Statement attached, any offers?

I've attached a very special statement. More will be furnished if you would have a role for me.

Thanks,

you are indeed very special,you are the chosen one>how much do I have to pay for your methods>we all want some of this
 
@Wackypete, for you, its free. It's 'used' toilet paper and will fit your mouth right.
@flasheart, How about giving that Title ' Lord' to me?
 
@pcindia: why are you posting this on here? Shouldn't you be getting out more, spending some of your riches?
 
I offer to service your wife and /or any daughters of legally consenting age with my mammoth endowment.

You may watch for a fee.
 
A friend of mine has a skin complaint and has been advised to lie down in a dark room and eat peanuts for 3 months.
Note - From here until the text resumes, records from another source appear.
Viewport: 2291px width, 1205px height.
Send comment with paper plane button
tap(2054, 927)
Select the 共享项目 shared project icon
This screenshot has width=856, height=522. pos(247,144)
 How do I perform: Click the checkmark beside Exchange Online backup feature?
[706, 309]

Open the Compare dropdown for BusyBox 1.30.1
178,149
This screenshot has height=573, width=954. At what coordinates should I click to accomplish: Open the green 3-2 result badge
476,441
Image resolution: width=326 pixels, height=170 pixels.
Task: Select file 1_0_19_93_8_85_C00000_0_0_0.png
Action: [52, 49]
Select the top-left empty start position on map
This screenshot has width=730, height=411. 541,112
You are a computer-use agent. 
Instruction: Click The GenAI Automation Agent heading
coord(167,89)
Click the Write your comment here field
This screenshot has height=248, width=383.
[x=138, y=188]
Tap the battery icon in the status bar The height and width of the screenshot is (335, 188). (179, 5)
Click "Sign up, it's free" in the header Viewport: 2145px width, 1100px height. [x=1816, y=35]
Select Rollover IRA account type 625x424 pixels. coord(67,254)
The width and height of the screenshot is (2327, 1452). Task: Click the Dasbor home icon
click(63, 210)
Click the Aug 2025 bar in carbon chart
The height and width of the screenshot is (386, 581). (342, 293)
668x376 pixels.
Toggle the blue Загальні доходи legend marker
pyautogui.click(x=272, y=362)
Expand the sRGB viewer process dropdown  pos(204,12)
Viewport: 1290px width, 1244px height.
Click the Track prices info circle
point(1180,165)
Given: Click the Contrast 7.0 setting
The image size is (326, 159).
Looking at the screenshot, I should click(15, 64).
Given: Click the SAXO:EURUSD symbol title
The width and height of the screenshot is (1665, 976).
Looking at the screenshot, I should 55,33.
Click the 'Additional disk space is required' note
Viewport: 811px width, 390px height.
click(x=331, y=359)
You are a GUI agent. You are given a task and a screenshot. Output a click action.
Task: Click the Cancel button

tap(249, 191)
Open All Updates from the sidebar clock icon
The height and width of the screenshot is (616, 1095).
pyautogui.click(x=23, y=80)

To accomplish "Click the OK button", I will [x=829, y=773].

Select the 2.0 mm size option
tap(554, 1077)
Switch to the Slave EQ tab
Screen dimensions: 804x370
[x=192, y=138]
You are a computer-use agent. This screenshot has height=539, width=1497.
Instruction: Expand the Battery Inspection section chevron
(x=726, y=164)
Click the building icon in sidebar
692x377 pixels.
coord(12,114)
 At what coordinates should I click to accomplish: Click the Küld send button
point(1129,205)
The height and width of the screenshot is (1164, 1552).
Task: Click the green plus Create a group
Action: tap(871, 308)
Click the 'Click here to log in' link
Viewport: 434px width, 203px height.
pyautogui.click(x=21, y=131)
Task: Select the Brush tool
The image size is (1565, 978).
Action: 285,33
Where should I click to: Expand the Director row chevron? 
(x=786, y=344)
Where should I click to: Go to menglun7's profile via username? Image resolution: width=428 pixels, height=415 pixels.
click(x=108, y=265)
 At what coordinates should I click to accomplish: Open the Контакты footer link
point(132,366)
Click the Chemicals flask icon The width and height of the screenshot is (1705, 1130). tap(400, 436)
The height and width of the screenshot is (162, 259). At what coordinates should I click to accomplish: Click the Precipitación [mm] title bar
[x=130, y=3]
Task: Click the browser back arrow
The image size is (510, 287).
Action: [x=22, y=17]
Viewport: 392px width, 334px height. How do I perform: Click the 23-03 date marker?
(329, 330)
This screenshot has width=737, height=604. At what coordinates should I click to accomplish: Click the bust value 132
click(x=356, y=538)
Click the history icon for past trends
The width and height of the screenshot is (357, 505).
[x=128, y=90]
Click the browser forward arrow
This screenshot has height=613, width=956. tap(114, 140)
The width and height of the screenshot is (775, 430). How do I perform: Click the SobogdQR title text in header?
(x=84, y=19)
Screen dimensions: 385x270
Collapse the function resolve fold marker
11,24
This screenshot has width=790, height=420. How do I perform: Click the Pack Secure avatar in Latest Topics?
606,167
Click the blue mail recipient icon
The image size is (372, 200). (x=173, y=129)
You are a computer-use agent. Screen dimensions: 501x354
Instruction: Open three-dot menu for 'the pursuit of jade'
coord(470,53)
This seems a bit draconian - if he rubbed himself up and down with your statements would that help ?
 
Another friend of mine has a dog with a rubber leg (they tried plastic but he just chewed it all the time and they didn't want him to spend the rest of his life with one of those plastic light shade thingys on his head as he likes to lick his,...well let's just say he likes to wash himself. The rubber leg is fine for most of the time except hot summer days - they can't take him for a walk as it melts and sticks to the pavement. I suggested putting vinegar on the rubber and this works fine in stopping him chewing it but every time their budgie sniffs vinegar it thinks it is fish and chips which it is partial too and starts singing a repeating chorus of World in Motion whilst relieving itself. (why World In Motion I do not know but he also chirps a lot when Gerald Sinstadt is on the telly !) Anyway they can put up with the singing but my question is this - how absorbent are your statements ? - do you think if they laid them in the bottom of the cage and the dog comes near they would do the trick ? Hope you can help.